A Turbine Otter Aged to Perfection

It’s a common sight in British Columbia, where much of the rugged and breathtakingly scenic coast is accessible only by floatplane. From its base in Campbell River, Vancouver Island Air (VIA) is among the specialized air carriers that can take you wherever you need to go in coastal B.C.

Much of British Columbia’s rugged coast is serviced by venerable aircraft such as the single-engine de Havilland Canada Turbine Otter. Vancouver Island Air (VIA) of Campbell River, B.C., has found a new way to coax even more performance from this legendary bushplane. Heath Moffatt Photo

Bobbing at the end of the company’s dock is a Turbine Otter, manufactured in 1956. The vintage of the airplane may come as a surprise, but VIA finds the Turbine Otter to be the best choice for its operation. In fact, the installation of a new, more powerful and more efficient turboprop engine was just the recipe to update the venerable Otter.

Skies was invited to fly VIA’s latest variant of the Turbine Otter, and found that despite its age it represents the state-of-the-art in bush flying.

Besides, the Turbine Otter is virtually VIA’s only option.

Today, about 165 Otters are still flying, mostly in Canada and Alaska. When C-GVIX was due for an engine overhaul, VIA installed a 900-horsepower PT6A-140A engine that delivers increased performance and fuel efficiency compared to older PT-6 variants. Heath Moffatt Photo

Shelves are bare at the bushplane showroom

Options weren’t always so scarce in the bushplane market.
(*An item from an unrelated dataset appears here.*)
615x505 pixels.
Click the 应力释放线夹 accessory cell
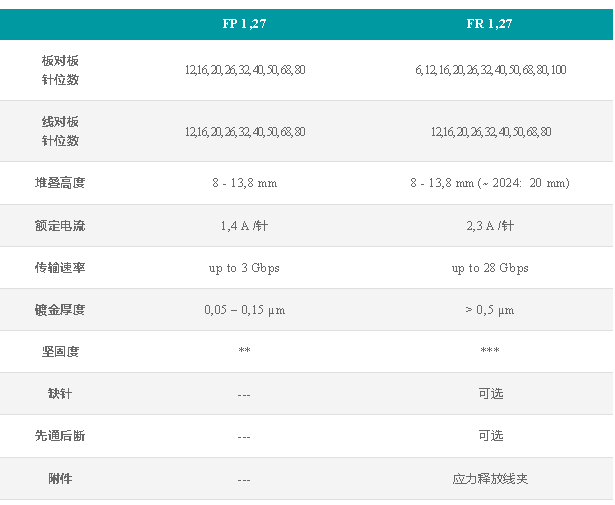(490, 479)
There was a time when Cessna was cranking out tough little taildraggers, Pilatus was building the Porter, and de Havilland Canada understood that Canadian airplanes were designed to operate in Canada, where lakes and rivers outnumber runways by a fair margin.
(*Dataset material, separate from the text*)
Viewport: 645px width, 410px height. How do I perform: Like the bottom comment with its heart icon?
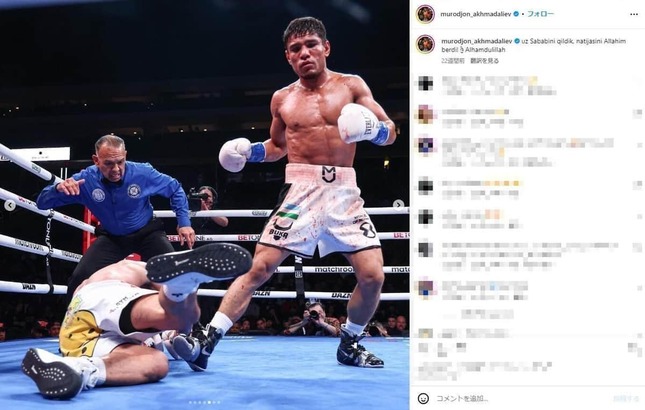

Beavers, Otters and later Twin Otters are a proud legacy of the Canadian need to negotiate some pretty tough terrain.

Today, about 165 Otters are still flying, mostly in Canada and Alaska. One might assume that 60 years after manufacture the inexorable march of technology would leave the Otter utterly obsolete, having been supplanted in service by ever more modern and capable bush-specific designs.

Actually, just the opposite is true. Aircraft manufacturers discovered that there is more profit in building high-speed mailing tubes for whisking corporate executives around the globe than building a robust means of lifting recently dispatched moose parts from a remote lake.

Consequently, the bushplanes currently in service are typically long-in-the-tooth machines. Nevertheless, they’re essential. From my home in the British Columbia Gulf Islands, the friendly drone of a floatplane overhead is a nearly constant companion. Their average age is well over half a century.